Male Narrator: But, no galaxy is an island. In fact, galaxies prefer company. The gravitational pull of a large massive galaxy attracts like-sized and smaller neighbors. Galaxies may gather in modest groupings like these, or congregate by the hundreds in enormous clusters.

Female Narrator: This is Abell 1689, one of the largest galaxy clusters known. This view spans some 2 million light years, or about the distance between our Milky Way galaxy and the nearest big spiral. Into this space, Abell 1689 packs more than 500 galaxies. As astronomers mapped nearby galaxy clusters, a more complete picture of cosmic structure emerged. Galaxy clusters gather in superclusters, and overlapping superclusters form chains and filaments spanning huge swaths of the sky. Welcome, to the cosmic web. This all-sky map shows structures created by more than a million nearby galaxies.

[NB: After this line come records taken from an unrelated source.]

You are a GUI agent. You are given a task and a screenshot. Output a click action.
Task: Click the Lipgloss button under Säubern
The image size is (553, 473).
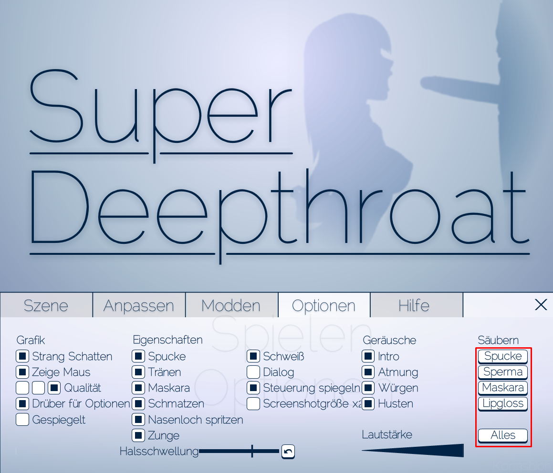503,403
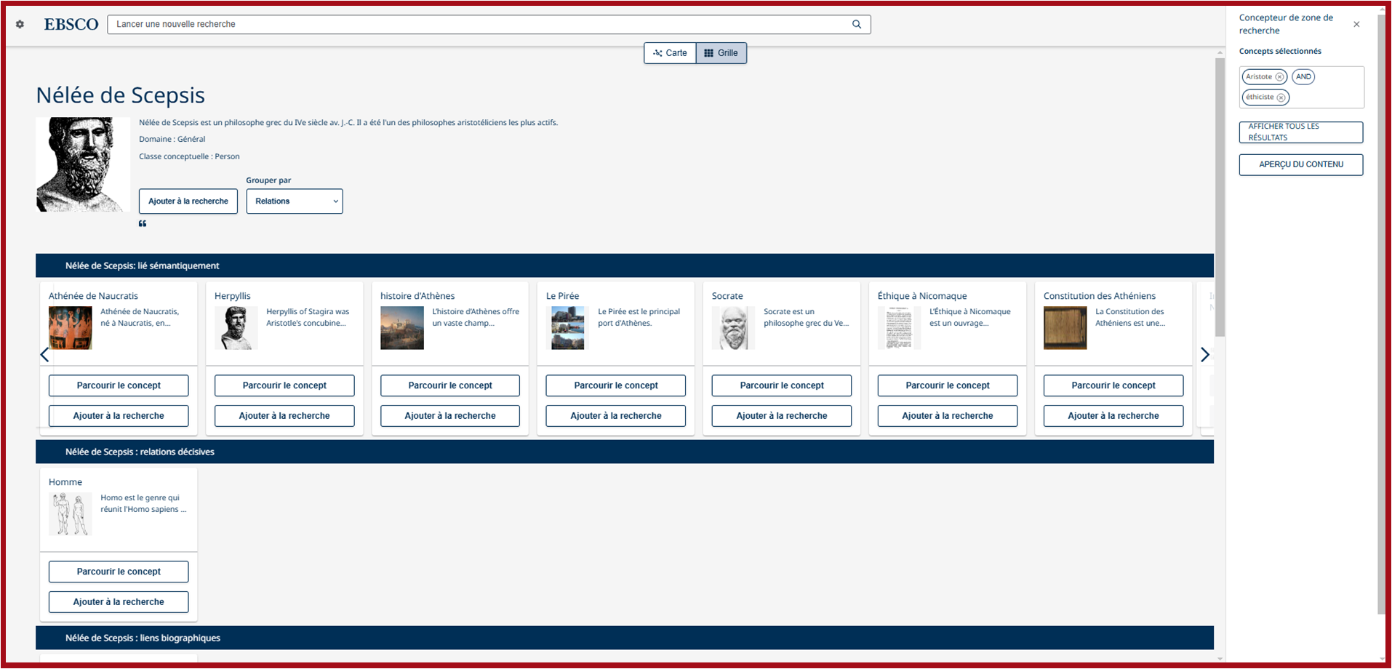Switch to Grille view
The height and width of the screenshot is (669, 1392).
tap(721, 53)
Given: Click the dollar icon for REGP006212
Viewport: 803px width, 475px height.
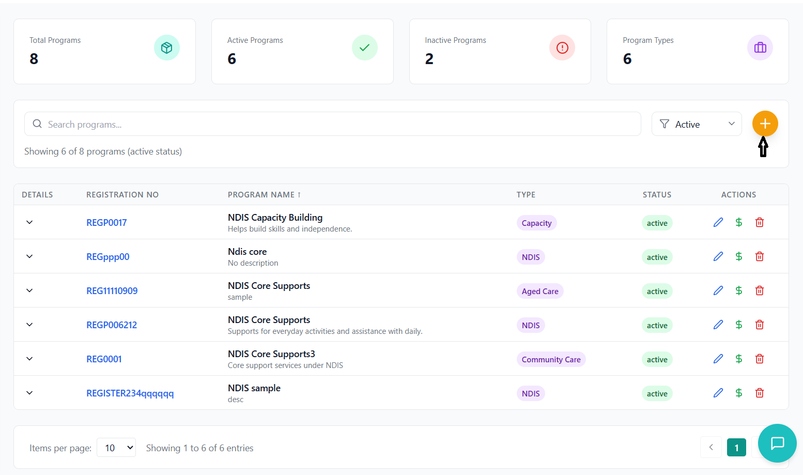Looking at the screenshot, I should click(739, 325).
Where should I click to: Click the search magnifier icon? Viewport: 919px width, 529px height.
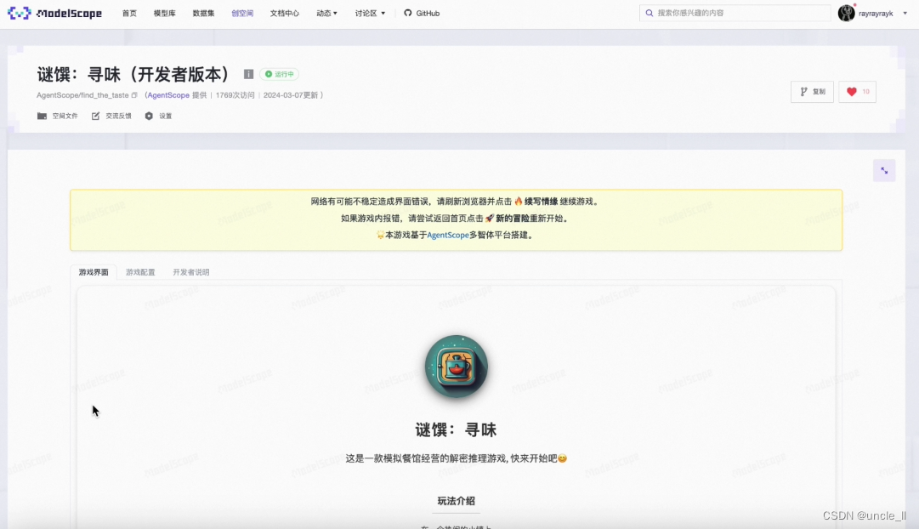coord(650,13)
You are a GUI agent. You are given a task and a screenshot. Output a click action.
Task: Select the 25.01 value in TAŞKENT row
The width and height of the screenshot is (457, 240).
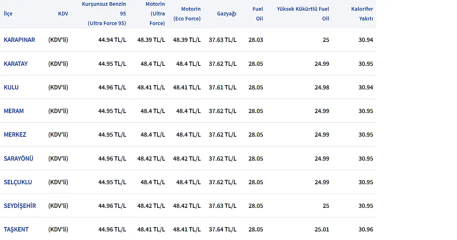point(322,229)
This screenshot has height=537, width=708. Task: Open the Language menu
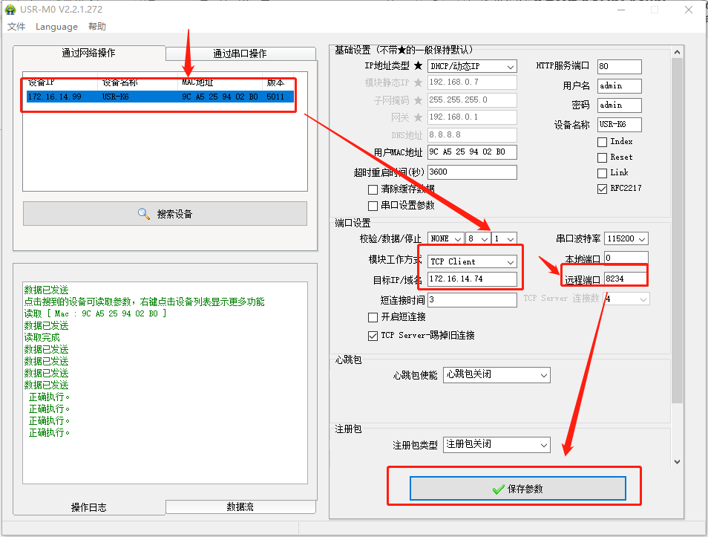[56, 27]
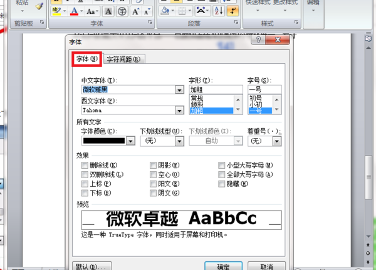Open the 下划线线型 underline style dropdown

pyautogui.click(x=179, y=141)
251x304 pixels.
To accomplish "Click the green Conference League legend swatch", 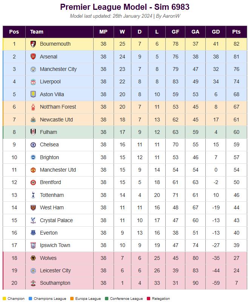I will [x=106, y=299].
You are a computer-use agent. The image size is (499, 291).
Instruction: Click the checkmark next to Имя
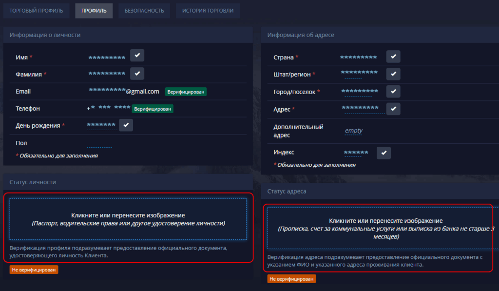(137, 56)
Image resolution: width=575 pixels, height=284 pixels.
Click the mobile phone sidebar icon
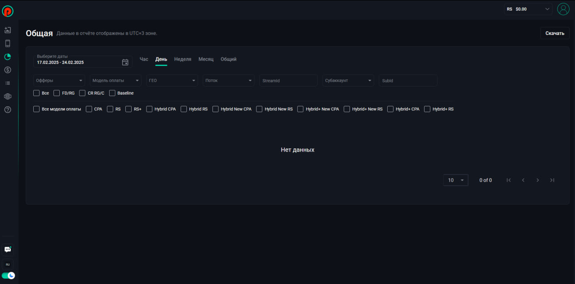[8, 44]
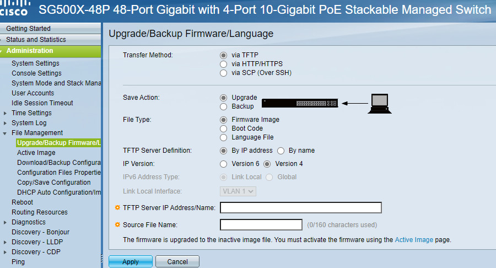Image resolution: width=496 pixels, height=268 pixels.
Task: Select Backup save action
Action: [x=223, y=106]
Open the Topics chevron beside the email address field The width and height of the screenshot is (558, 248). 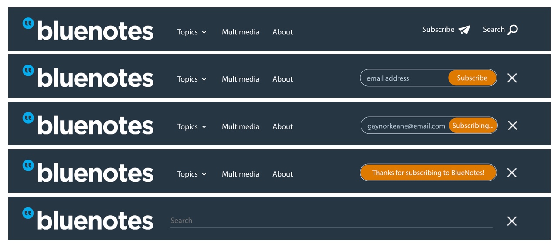click(204, 79)
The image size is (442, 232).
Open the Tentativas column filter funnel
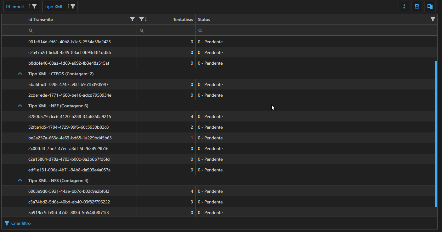click(x=142, y=19)
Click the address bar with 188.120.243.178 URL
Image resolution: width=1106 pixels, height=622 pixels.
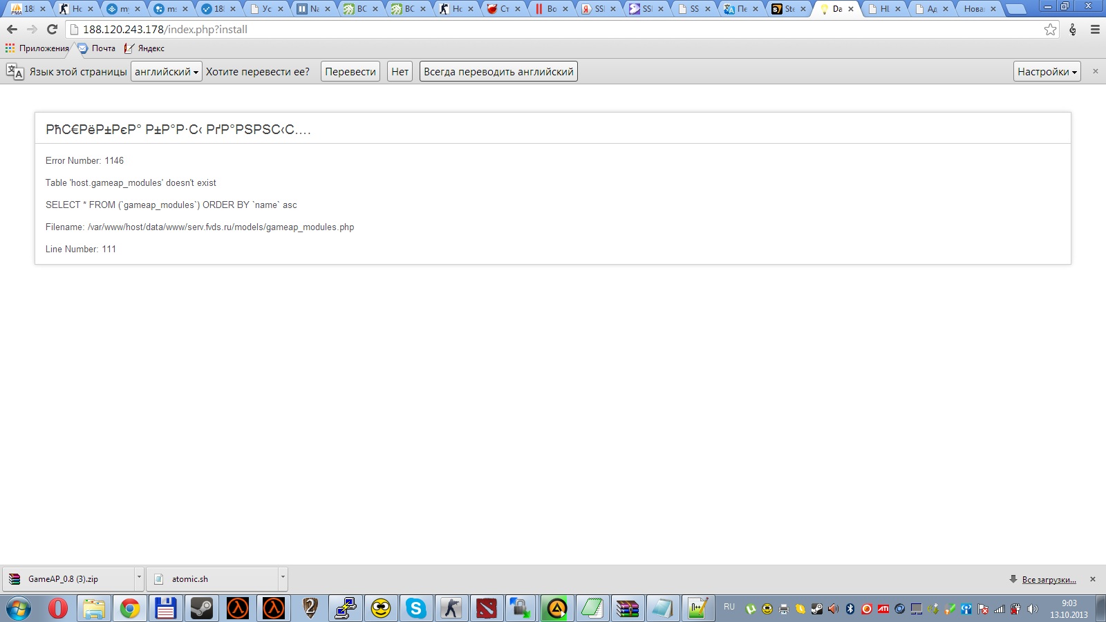click(553, 29)
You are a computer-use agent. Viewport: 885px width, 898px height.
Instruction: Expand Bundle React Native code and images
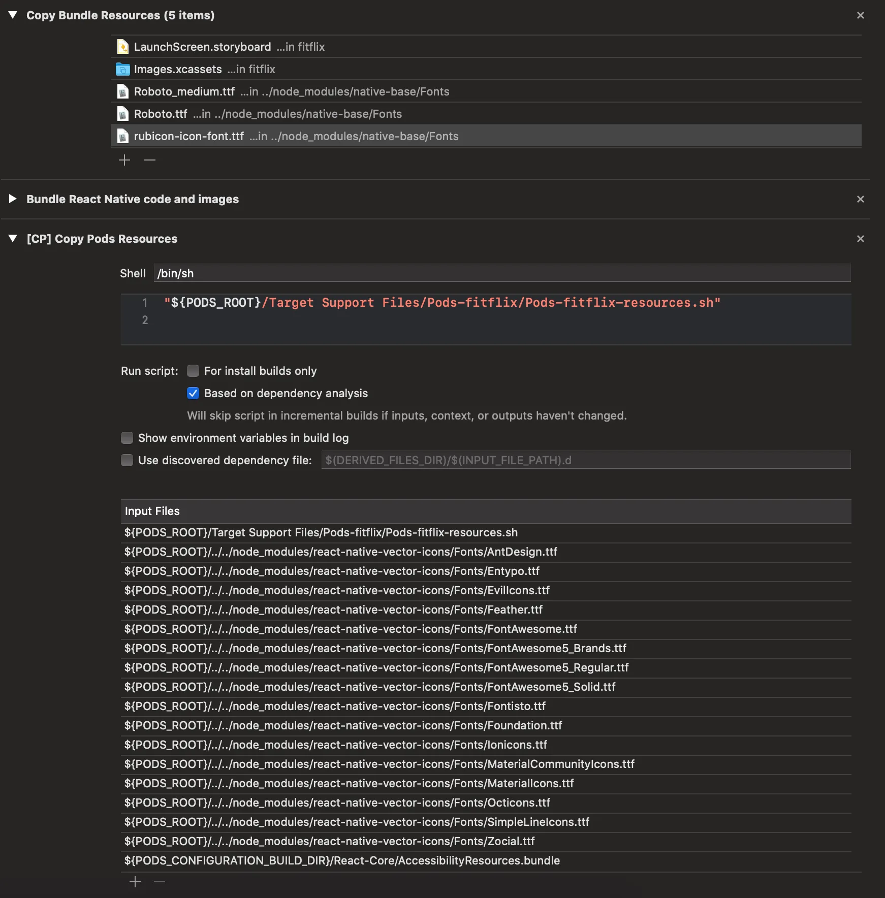click(x=13, y=199)
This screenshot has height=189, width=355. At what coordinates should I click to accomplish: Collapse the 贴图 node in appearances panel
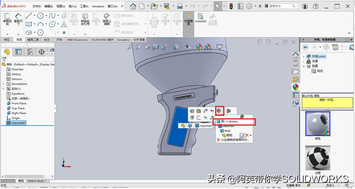point(303,66)
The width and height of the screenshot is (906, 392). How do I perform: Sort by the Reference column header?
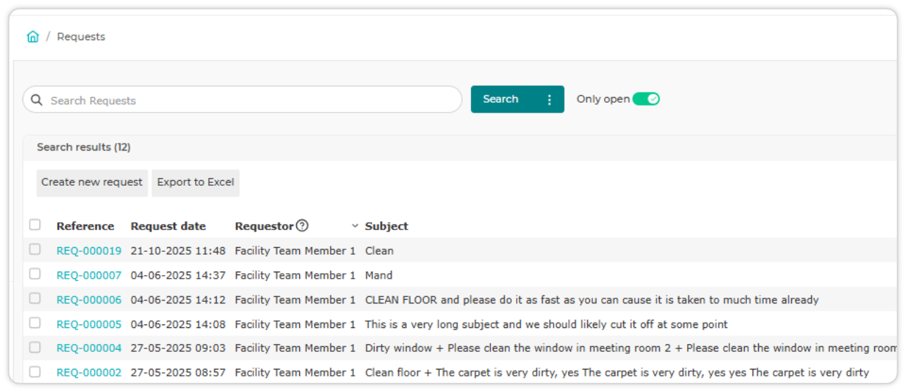coord(85,226)
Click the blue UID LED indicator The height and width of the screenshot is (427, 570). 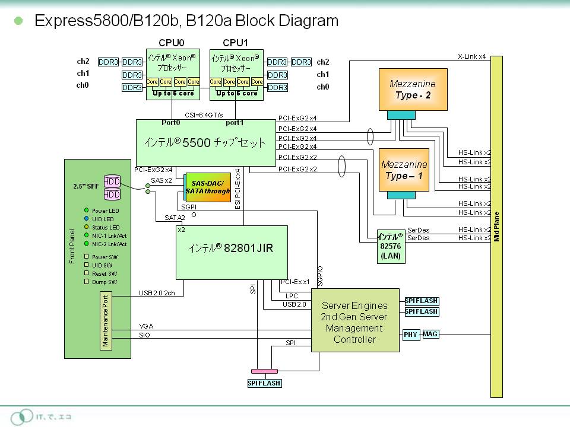click(87, 219)
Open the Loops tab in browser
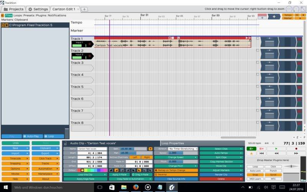This screenshot has height=192, width=307. (x=18, y=15)
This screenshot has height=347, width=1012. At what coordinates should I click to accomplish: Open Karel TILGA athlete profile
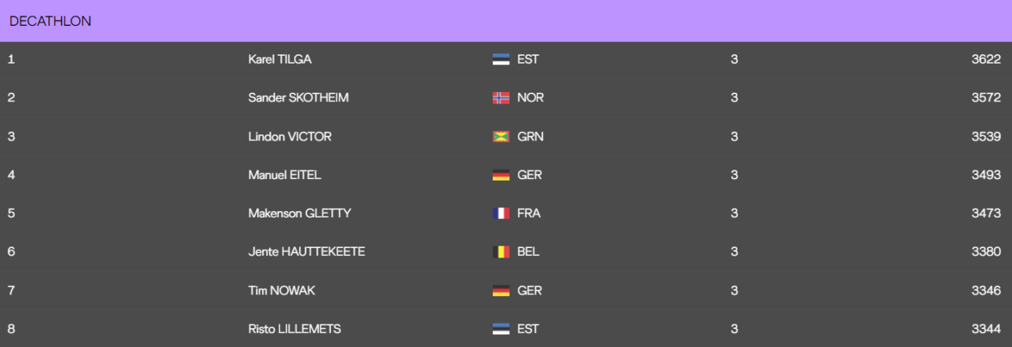click(279, 59)
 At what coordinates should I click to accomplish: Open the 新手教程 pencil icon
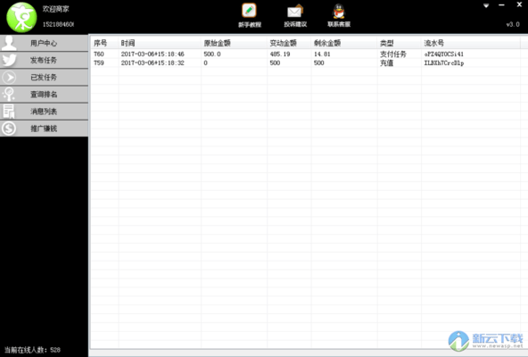(249, 11)
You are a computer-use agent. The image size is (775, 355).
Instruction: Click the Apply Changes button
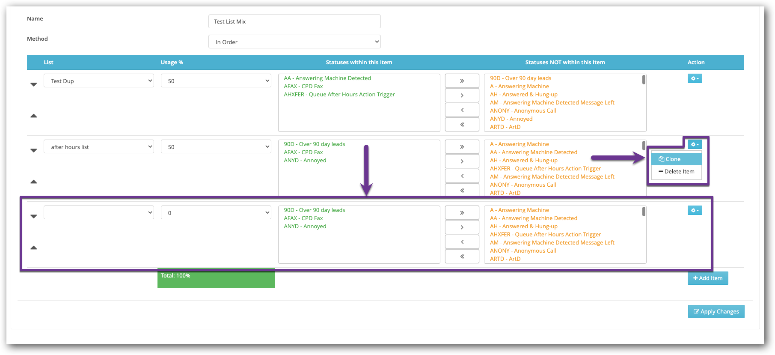click(716, 311)
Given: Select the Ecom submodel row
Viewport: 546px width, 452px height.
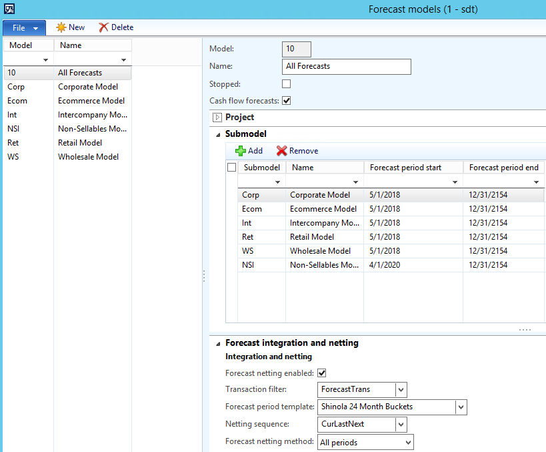Looking at the screenshot, I should [x=251, y=209].
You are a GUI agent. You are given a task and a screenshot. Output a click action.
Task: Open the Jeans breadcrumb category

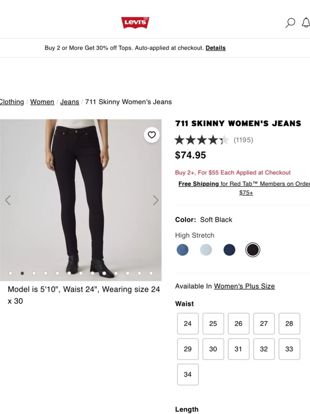[x=69, y=102]
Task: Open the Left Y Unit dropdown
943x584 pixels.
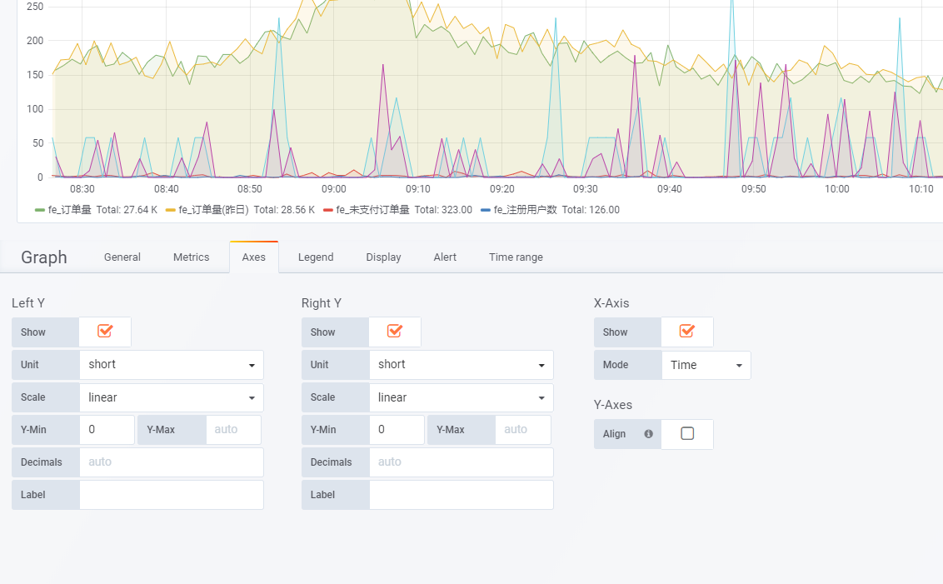Action: [x=172, y=365]
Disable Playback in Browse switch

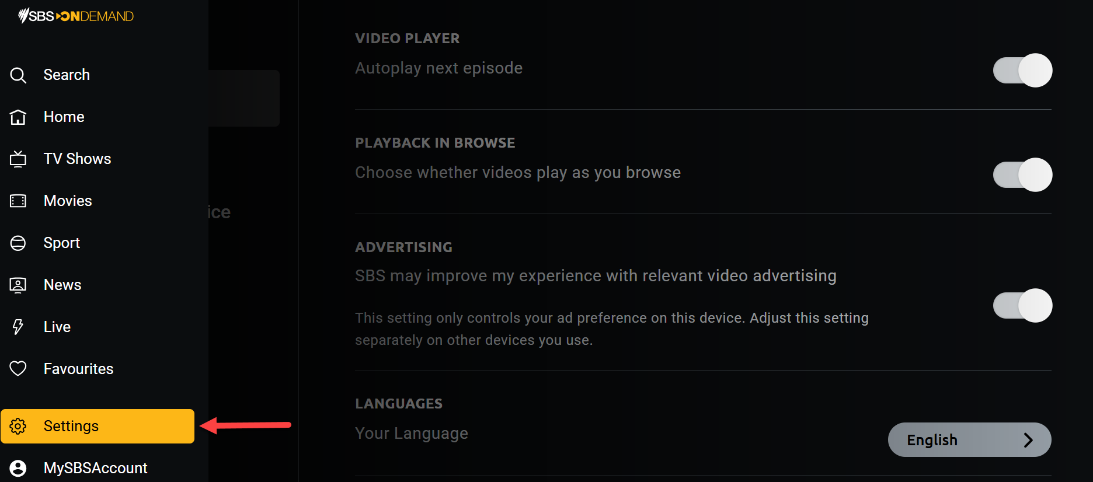[x=1022, y=174]
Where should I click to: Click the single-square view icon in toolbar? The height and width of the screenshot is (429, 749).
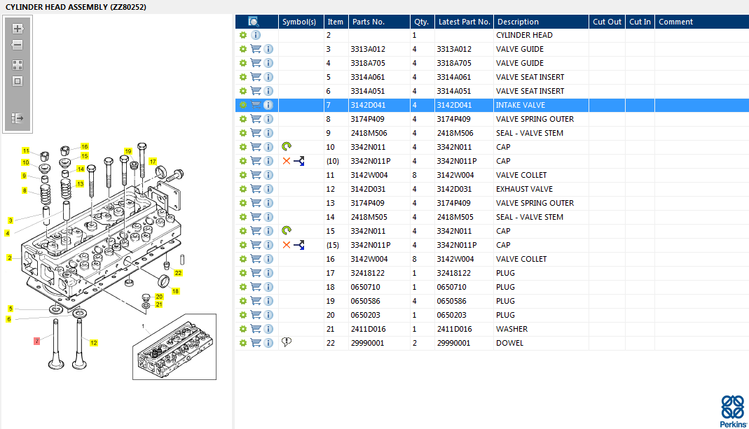pos(18,81)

Male Narrator: Deeper studies show that this pattern continues to even greater distances. The cosmic web appears to be the backbone of our universe. The universe came into being 13.7 billion years ago. About 400,000 years later, it had cooled enough to form the first atoms. The event created a sudden pulse of light that astronomers now measure as the cosmic microwave background.

Female Narrator: But then, the universe went dark for millions of years.

Male Narrator: Eventually, hydrogen gas cooled enough to collapse and form the first stars. These stars not only re-illuminated the universe; they became the seeds of all future cosmic structure.

Female Narrator: The James Webb Space Telescope may be able to see clusters of these first stars. It may even catch a few of them dying in supernova explosions.

Male Narrator: Either the first stars or their progeny gathered into the first galaxies. These were small gas-rich dwarfs, nothing as grand as the big galaxies we see today; but, they were the building blocks of modern galaxies.

Female Narrator: As the dwarf galaxies form, collide, and merge into bigger galaxies, the cosmic web begins to take shape. With the James Webb Space Telescope, astronomers will glimpse the earliest phases of construction that led to the universe we know.